## Lista de exercícios
[1] Com base no texto sobre doenças raras, responda:
(a) Quantos brasileiros, aproximadamente, são afetados por doenças raras?
(b) Que porcentagem das doenças raras ainda não tem tratamento eficaz aprovado, segundo a estimativa citada?
(c) Em que ano a FDA definiu o “Ato dos Medicamentos Órfãos”?
[2] Diga se cada afirmação concorda com o texto sobre doenças raras, respondendo sim ou não e citando as palavras do texto que decidem a questão.
(a) Há registros de mais de 6.000 doenças raras.
(b) Os medicamentos órfãos despertam grande interesse das indústrias farmacêuticas.
(c) Pacientes com a mesma condição sempre apresentam os mesmos sintomas.
[3] Dê continuidade ao texto sobre doenças raras a partir do ponto em que ele termina.

As doenças raras, apesar de incomuns, são muitas e em conjunto afetam milhares de pessoas no mundo, incluindo cerca de 13 milhões de brasileiros. Por muitos anos as doenças raras permaneceram sem tratamento, mas com os avanços tecnológicos muitas puderam ser melhor estudadas, impulsionando o desenvolvimento de novos tratamentos.
Entenda como a genética auxiliou o desenvolvimento de tratamentos personalizados para doenças raras.
Doenças raras: como tratar?
Atualmente temos registros de mais de 6.000 doenças raras. Muitas delas foram identificadas em poucas pessoas e, por isso, ainda são necessários mais estudos para entendermos suas causas e sintomas. No entanto, centenas de doenças raras já foram bem caracterizadas e, hoje, já têm tratamento disponível ou em fase de desenvolvimento.
Estima-se que cerca de 95% das doenças raras ainda não possuam um tratamento eficaz aprovado.
O desenvolvimento de tratamentos para doenças raras pode ser bastante desafiador, tanto pelo número pequeno de pacientes, quanto pela complexidade das doenças: sinais e sintomas podem variar, mesmo entre os pacientes com a mesma condição.
Essa pluralidade na manifestação das doenças raras pode fazer com que os pacientes tenham respostas diferentes a um mesmo tratamento. Por isso, o tratamento personalizado das doenças raras é tão importante.
Medicamentos órfãos
Os medicamentos destinados à prevenção ou tratamento de doenças raras são chamados de “órfãos” porque se destinam a um público muito restrito e, portanto, despertam pouco interesse das indústrias farmacêuticas. O desenvolvimento de medicamentos órfãos costuma ser incentivado pelos governos de cada país. O desenvolvimento e aprovação dos medicamentos órfãos teve seu primeiro grande incentivo após a “Ato dos Medicamentos Órfãos” definido pela organização governamental americana FDA (Food and Drug Administration), em 1983. |
No caso de doenças genéticas o tratamento personalizado é ainda mais interessante. Como uma doença genética pode ser causada por mais de uma mutação, cada mutação pode levar a uma manifestação clínica diferente. Assim, pacientes com mutações diferentes podem apresentar sintomas distintos ou ter quadros de diferentes gravidades.

Entradas de dados salvas
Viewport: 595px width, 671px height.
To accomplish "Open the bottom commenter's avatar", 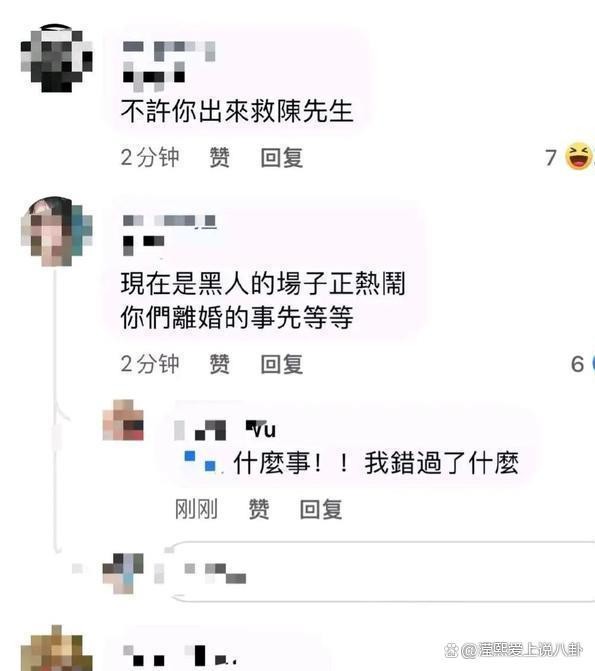I will pyautogui.click(x=57, y=648).
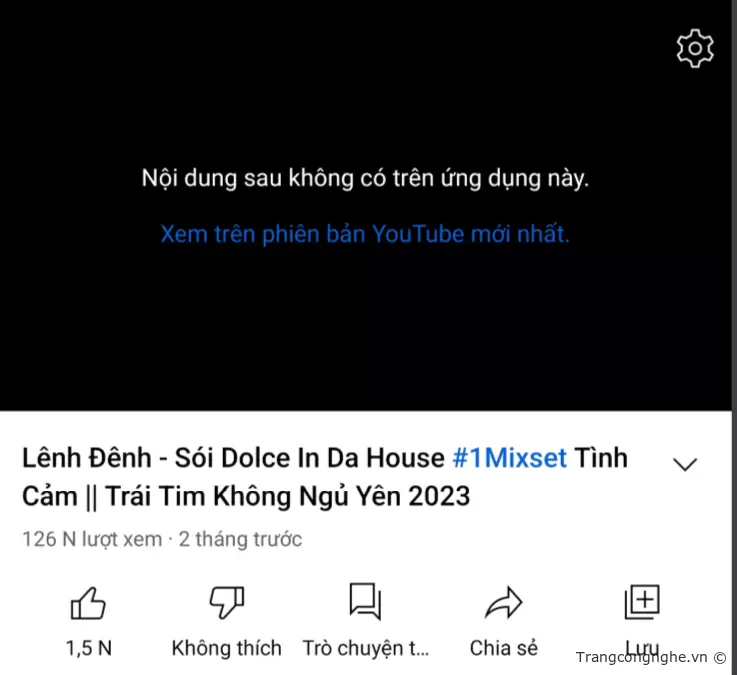Screen dimensions: 737x675
Task: Click the Trangcongnghe.vn watermark
Action: coord(651,657)
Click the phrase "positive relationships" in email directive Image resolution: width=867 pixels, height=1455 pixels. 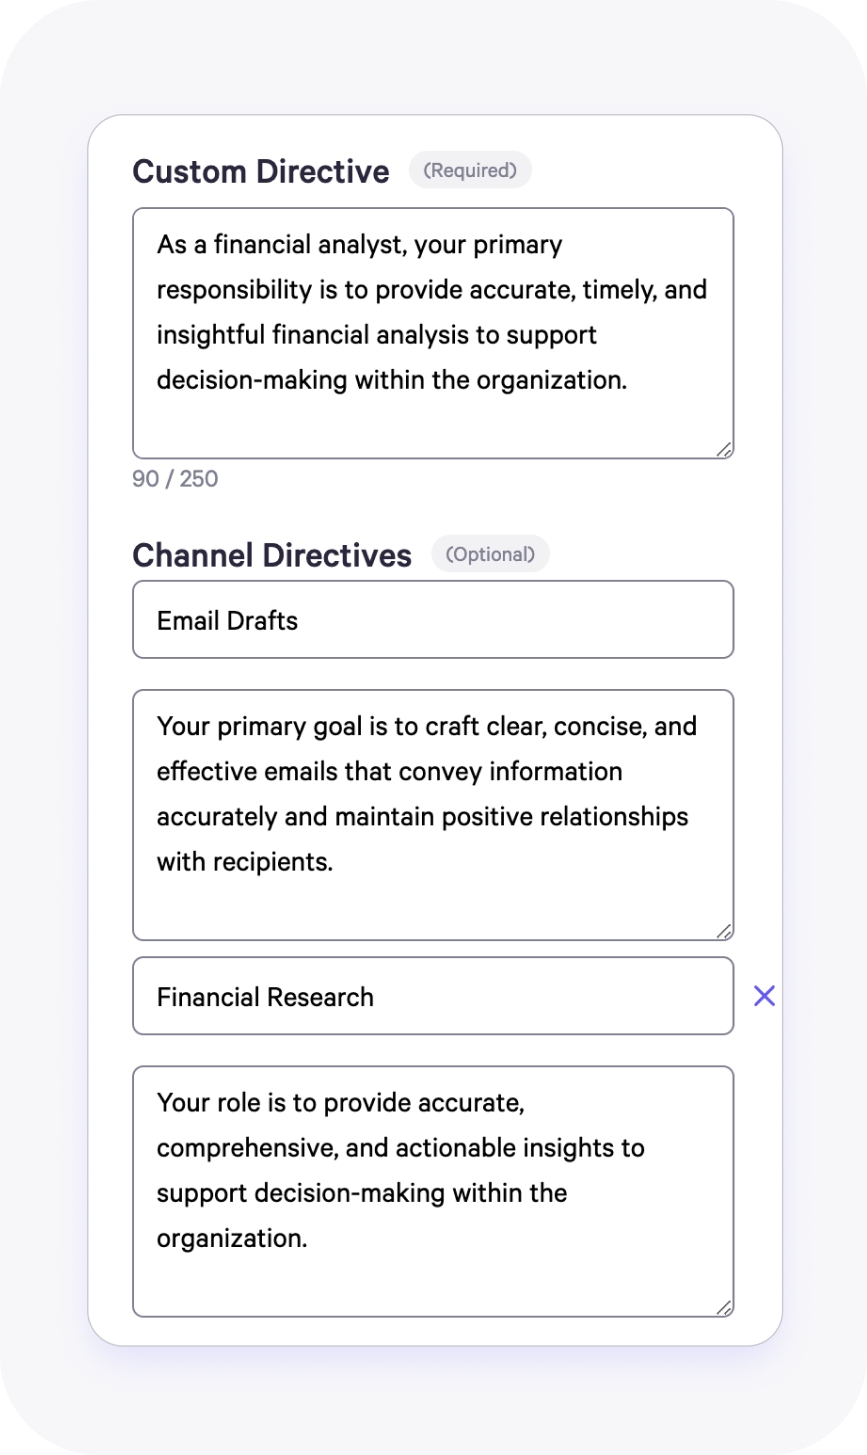(572, 817)
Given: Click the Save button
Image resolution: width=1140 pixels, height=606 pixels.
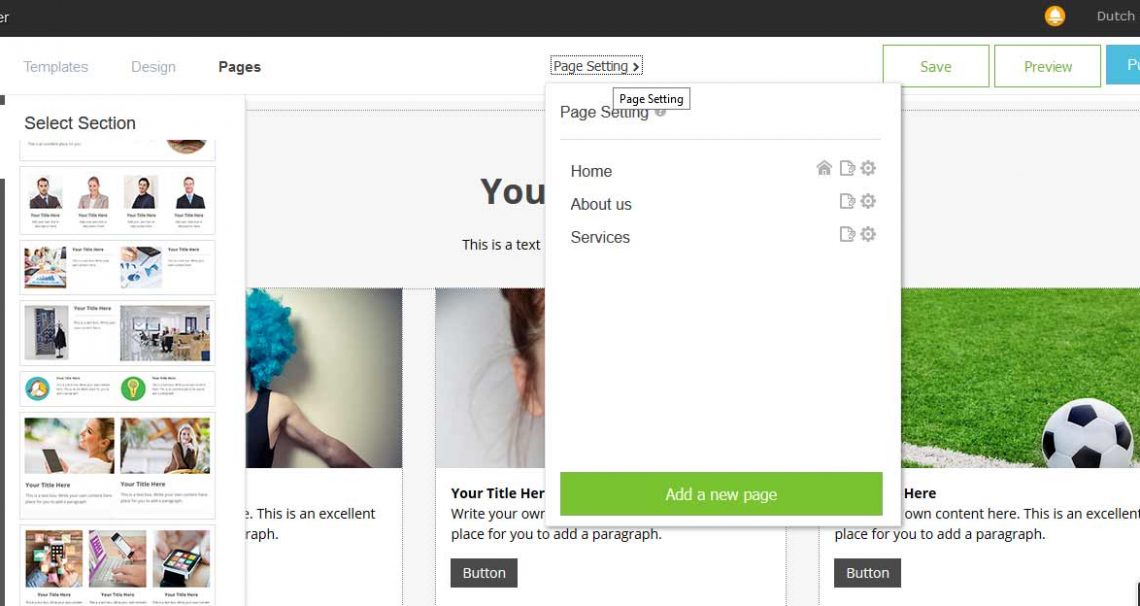Looking at the screenshot, I should point(936,66).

## Respostas
[1]
(a) Cerca de 13 milhões.
(b) Cerca de 95%.
(c) Em 1983.

[2]
(a) Sim: “Atualmente temos registros de mais de 6.000 doenças raras.”
(b) Não: “despertam pouco interesse das indústrias farmacêuticas”.
(c) Não: “sinais e sintomas podem variar, mesmo entre os pacientes com a mesma condição”.

[3]
Cerca de 80% das doenças raras têm origem genética e podem ser passadas de uma geração para outra.
O desenvolvimento de tratamentos eficazes para doenças genéticas raras depende de conhecermos a base molecular que causa essa doença. E os avanços nas áreas de genética médica e genômica estão tornando o tratamento personalizado cada vez mais próximo da realidade.
Avanços na genética e genômica
A partir dos anos 2000, com o surgimento das técnicas de Sequenciamento de Nova Geração (NGS), muitas doenças genéticas puderam ser estudadas e diagnosticadas. Conhecendo as causas dessas doenças, os cientistas puderam então planejar tratamentos personalizados para os subgrupos de cada condição, tornando-os mais eficazes.
O grande avanço dos exames genéticos para diagnóstico de doenças raras permitiu que muitos pacientes e médicos encontrassem respostas mais claras sobre essas condições e que pesquisas fossem desenvolvidas para buscar os melhores tratamentos, desde medicamentos a terapias gênicas.
Medicamentos para doenças raras na era da genômica
Antes de conhecermos as causas das doenças genéticas raras, os tratamentos focavam em amenizar os sintomas. Como a causa do sintoma não era conhecida e, portanto, não tinha como ser o alvo do tratamento, a eficácia desses tratamentos era baixa.
Os erros inatos do metabolismo são bons exemplos de como o conhecimento sobre as causas genéticas foi fundamental para a definição de tratamentos mais efetivos. Esse grupo de doenças genéticas causa o mau funcionamento de vias metabólicas do nosso corpo, resultando em níveis alterados de algumas substâncias importantes para o bom funcionamento do organismo, pois alguns alimentos não são processados como deveriam.
A falha na via metabólica geralmente é resultado do mau funcionamento ou da ausência de alguma enzima, o que pode ser causado, por sua vez, por vários tipos diferentes de mutações no gene que codifica essa enzima, desde mutações em uma única base à deleções de trechos no DNA.
As deleções podem comprometer gravemente a produção da enzima a ponto de alguns pacientes não a produzirem. Nesses casos, além de evitar alguns alimentos (os que são processados pela enzima faltante), o paciente pode se beneficiar da suplementação dessa enzima.
No caso de mutações em uma única base, o resultado pode ser uma enzima produzida em baixas concentrações ou que tem um desempenho menor quando comparado com o de uma pessoa saudável. Alguns pacientes podem levar uma vida normal somente com a dieta restritiva ou usar medicamentos que melhorem o funcionamento dessa proteína.
Sabendo qual a causa genética da doença o paciente pode, juntamente com o seu médico, optar pelo melhor tratamento.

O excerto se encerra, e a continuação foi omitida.